Cell-Based Architecture: Lower the Blast Radius. Continuous Deployment Is Here.

Just Some Volcano

In My Blood” by The Score 🎵

Several in this network are discussing the business benefits of accelerated devops – get to production faster, release faster – it saves money in people time. That’s an argument that can be easily made. DORA is spearheading that conversation.

We, I’m included in that group, believe in continuous integration with continuous delivery (and deployment) knowing CICD makes our collective industry blast radius smaller. Our lives better.

But –

Others remain defiant that slowing down makes changes safer for infrastructure and saves more money in risk. “Just do build farms first! Just do the customer apps first!” Do everything, but infrastructure.

They are worried about angering customers. Players.
Those concerns are valid.
But here is what else is happening. Infrastructure is now applications.

Slowing down engineers scares me more than CICD. Going slow increases the blast radius of changes because teams architect for slowness not scale. They build different skill sets- they build tools for retroactive eyeballs. Constant emails hoping everyone will see it. Never miss the news. And they prioritize all of this before automation or worse try to do both at the same time which is hard to staff. “Eventually. We’ll automate.” Or “Make time for it!…But still do all this other process too.” I believe applying so much process actually angers customers worse over time by architecturally increasing the blast radius. I argue, start over. Don’t replace. Let go. Find areas to delete all the people gates outside of PRs reviews. Commit your company to the mission so everyone understands why. That’s what Accelerate supports.

Intentionally going slow is associated with monolithic architectures and not having enough cell-based architecture. It’s associated with being architecturally not resilient and fault tolerant, or simply, unsafe.

Metaphorically it’s associated with ships that have no compartments, and thus when they hit an iceberg, sink because they can’t control the flooding or were too busy to realize the iceberg was there. But more importantly if you are using microservices you may not actually be having as many high severity incidents as you did 10 years ago caused by your own changes.

This post shows the architectural reasons it’s not only possible to continuously deploy to production for changes, but why industry leaders should work towards continuously deploying to production.

This includes server-side applications, core infrastructure agent updates and daemonsets, compute changes, automatic image pulls, and even all the way to game client builds, client package managers and DLC updates. Everything but that final bare minimum client build going to the distribution platform where only marketing gates stops a client binary (“the release binary the player has to download from the distributor without the DLC that gets pulled on launch”). We’re not all here today, but we will be – all on top of each other continuously deploying.

Teams should design around that problem now – Much of that complex landscape is already here with others deploying changes first. Assume others are moving faster – everyone from vendors, cloud providers, and especially players.

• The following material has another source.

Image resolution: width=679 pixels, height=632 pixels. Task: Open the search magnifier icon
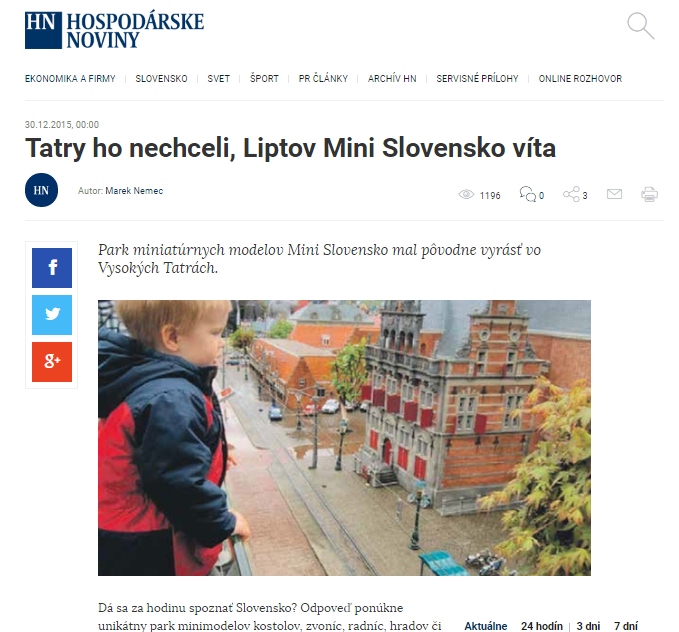point(641,26)
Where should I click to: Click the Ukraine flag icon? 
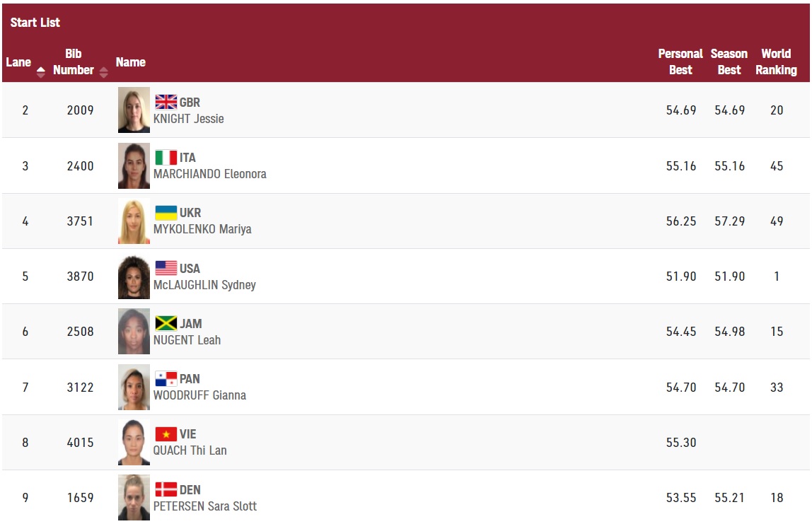[166, 213]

First, two important definitions:

Continuous Delivery: This is when an application or an infrastructure change is (1) always release ready but still (2) pushed manually through environment or release stages. In this phase, teams actively work to remove approvers from any part of the process. They have a key focus on the piece of the stack always being ready to go out the door. Most teams are working towards this today.

Continuous Deployment: This is when an application or an infrastructure change is pushed based on automated processes through each environment with no manual gates after PR is approved and merged. We write some code, it gets a PR review, it is merged. It rolls through each environment with unit tests, integration tests (continuous integration), and eventually makes it into a production environment if it passes.

When I talk about these two things I often get a shocked face at the idea of doing continuous deployment to production, especially any infrastructure changes, and I think that comes from not knowing about cell-based architecture at its core and not having seen it done well for 1000s of accounts or hundreds of workloads and tens of thousands of servers that all need that change.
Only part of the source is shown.